■ AVAILABLE RECORDS
--------------------------------
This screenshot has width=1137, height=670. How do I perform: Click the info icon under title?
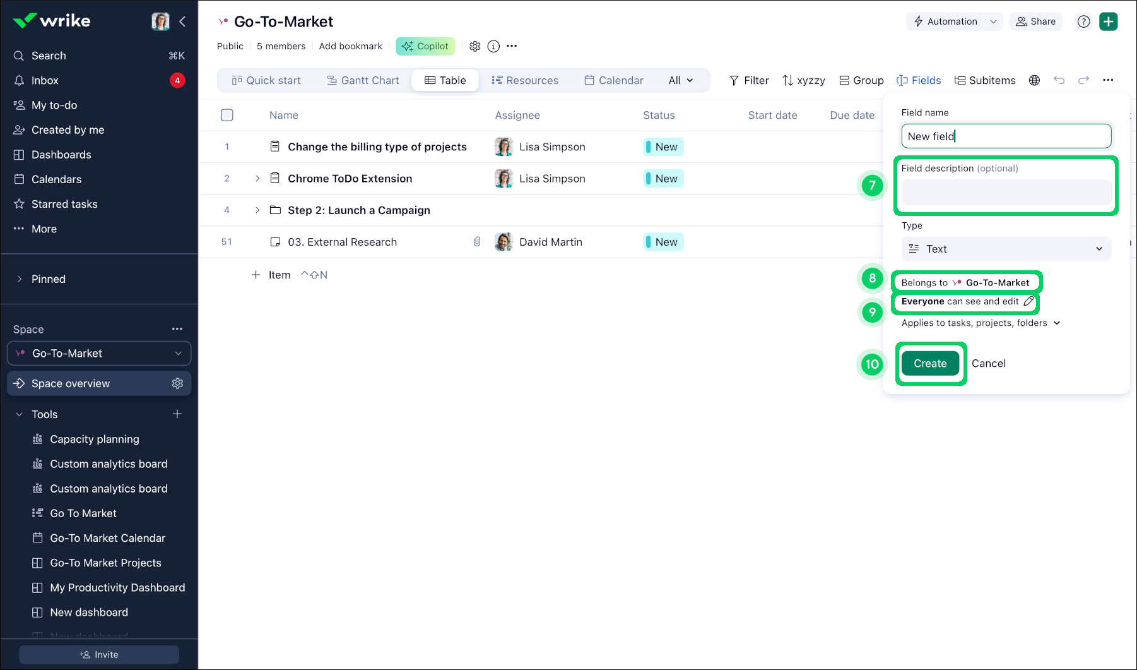click(493, 46)
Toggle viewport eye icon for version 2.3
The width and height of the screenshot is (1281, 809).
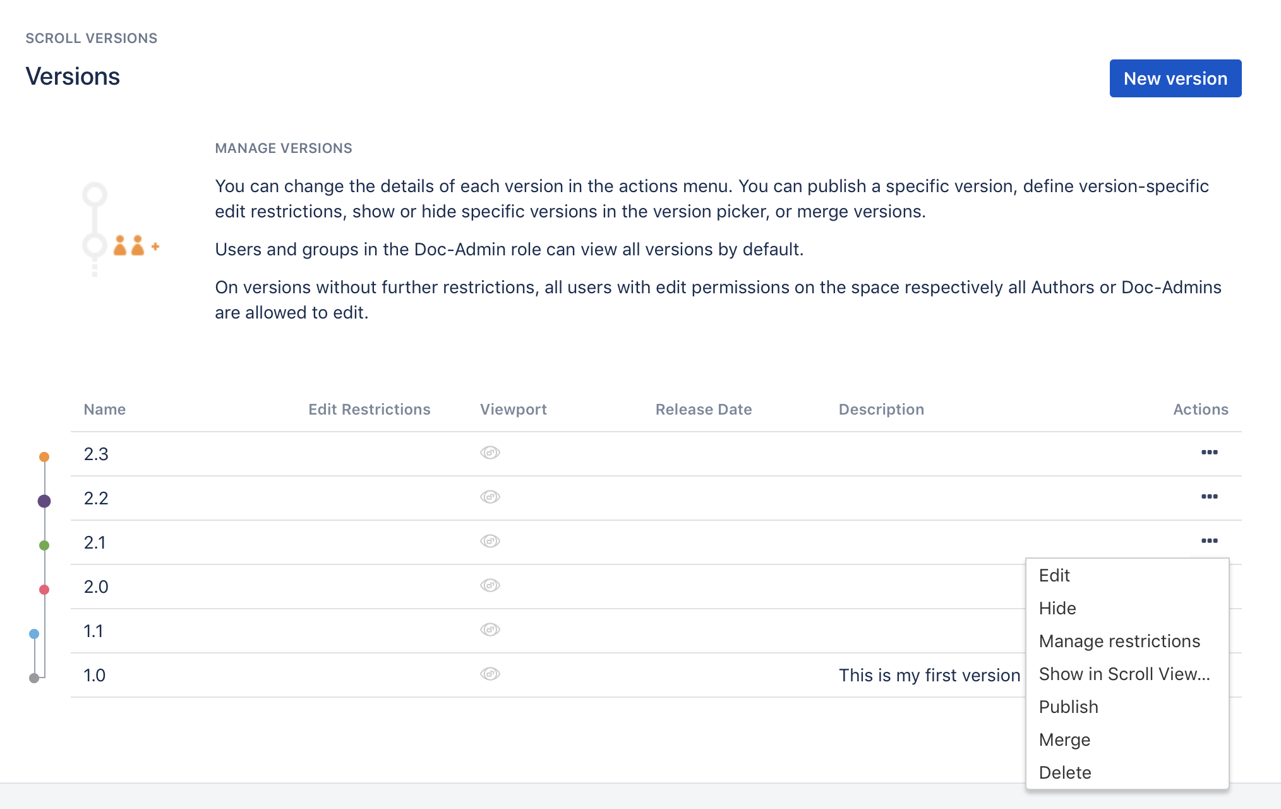[490, 453]
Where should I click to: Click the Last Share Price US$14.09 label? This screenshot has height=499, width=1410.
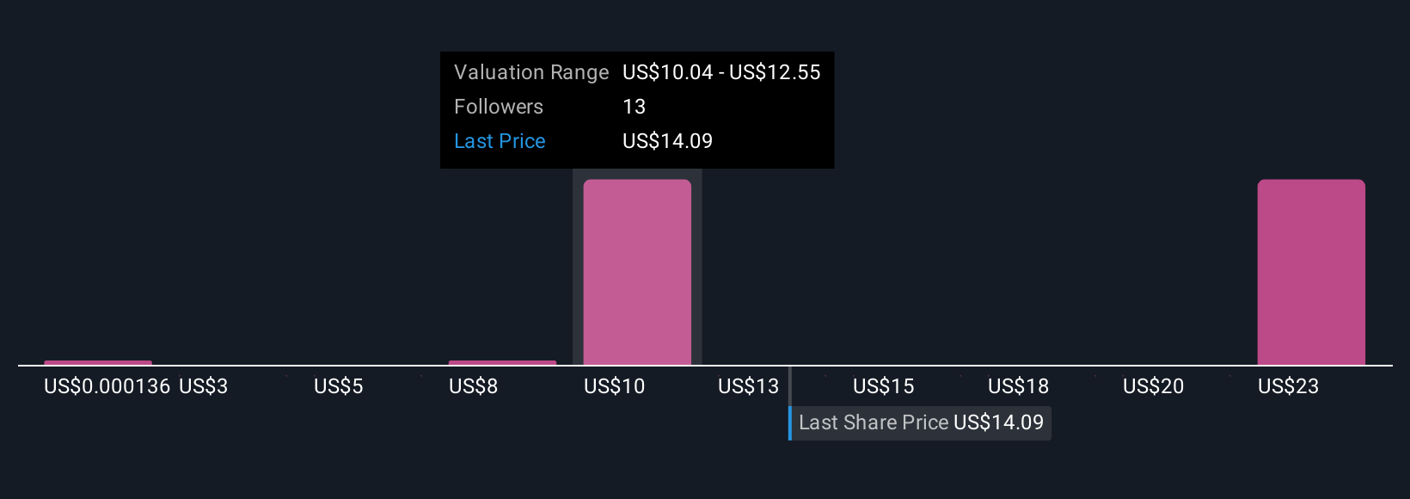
--------------------------------
■ PROBLEM DESCRIPTION
Rewrite the lines above with every "screenshot" changed to "image" and nothing else altered. Leave the pictures out.

■ TASK RESPONSE
This image has width=1137, height=670. How do I perform: Click the info icon under title?
click(493, 46)
Toggle viewport eye icon for version 2.3
The width and height of the image is (1281, 809).
[490, 453]
Where should I click to: Click the Last Share Price US$14.09 label? This image has height=499, width=1410.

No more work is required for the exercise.